* Goal of the exercise *
Repeat exactly the lines below, from the line containing "Given: Click plus" through the last line, both included. Leave out any pictures.

-------

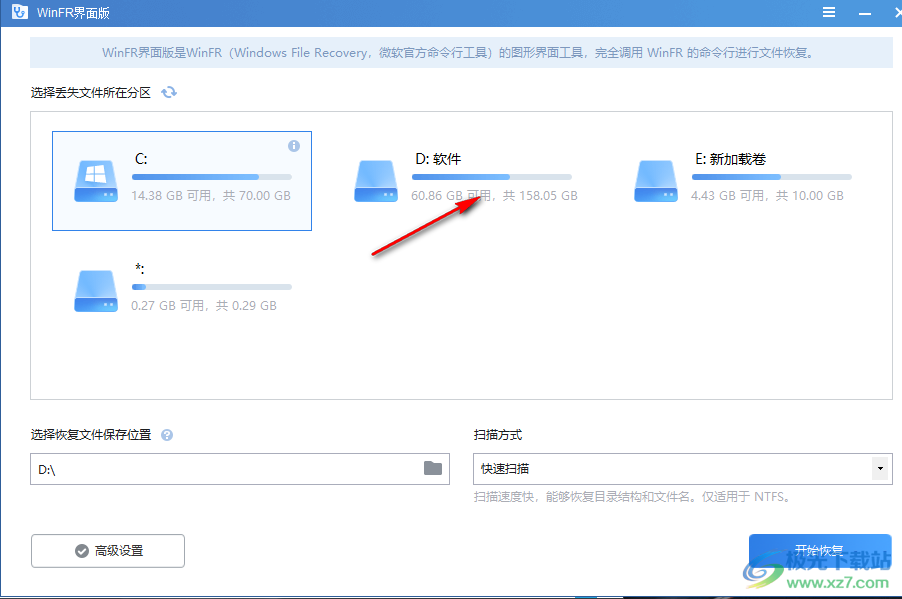Select the highlighted C: partition card

(x=181, y=181)
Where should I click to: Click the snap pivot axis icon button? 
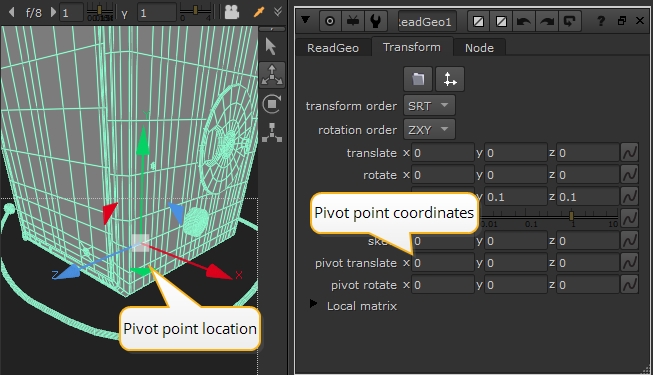[450, 79]
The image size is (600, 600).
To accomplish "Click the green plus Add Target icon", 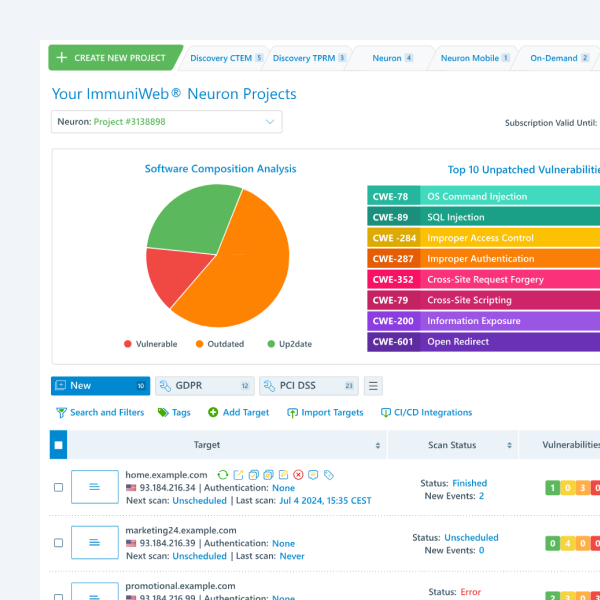I will tap(213, 412).
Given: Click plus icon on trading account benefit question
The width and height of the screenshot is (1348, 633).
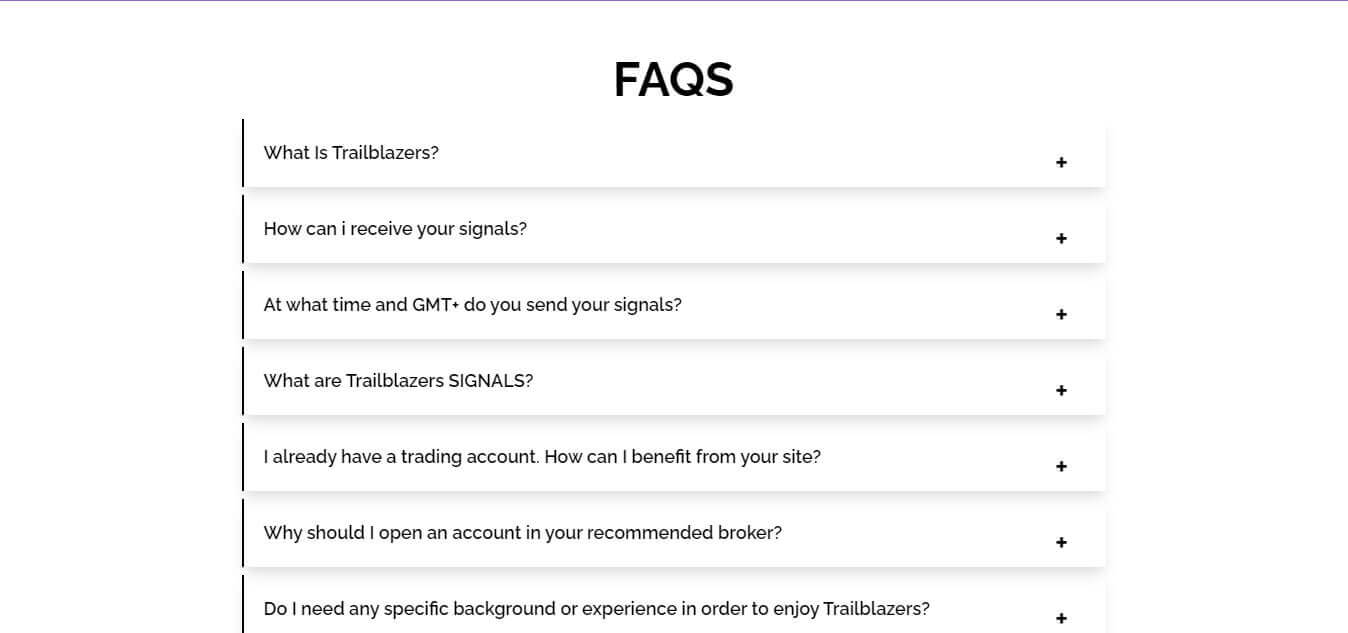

-------

* Written solution *
Given: Click plus icon on trading account benefit question
The width and height of the screenshot is (1348, 633).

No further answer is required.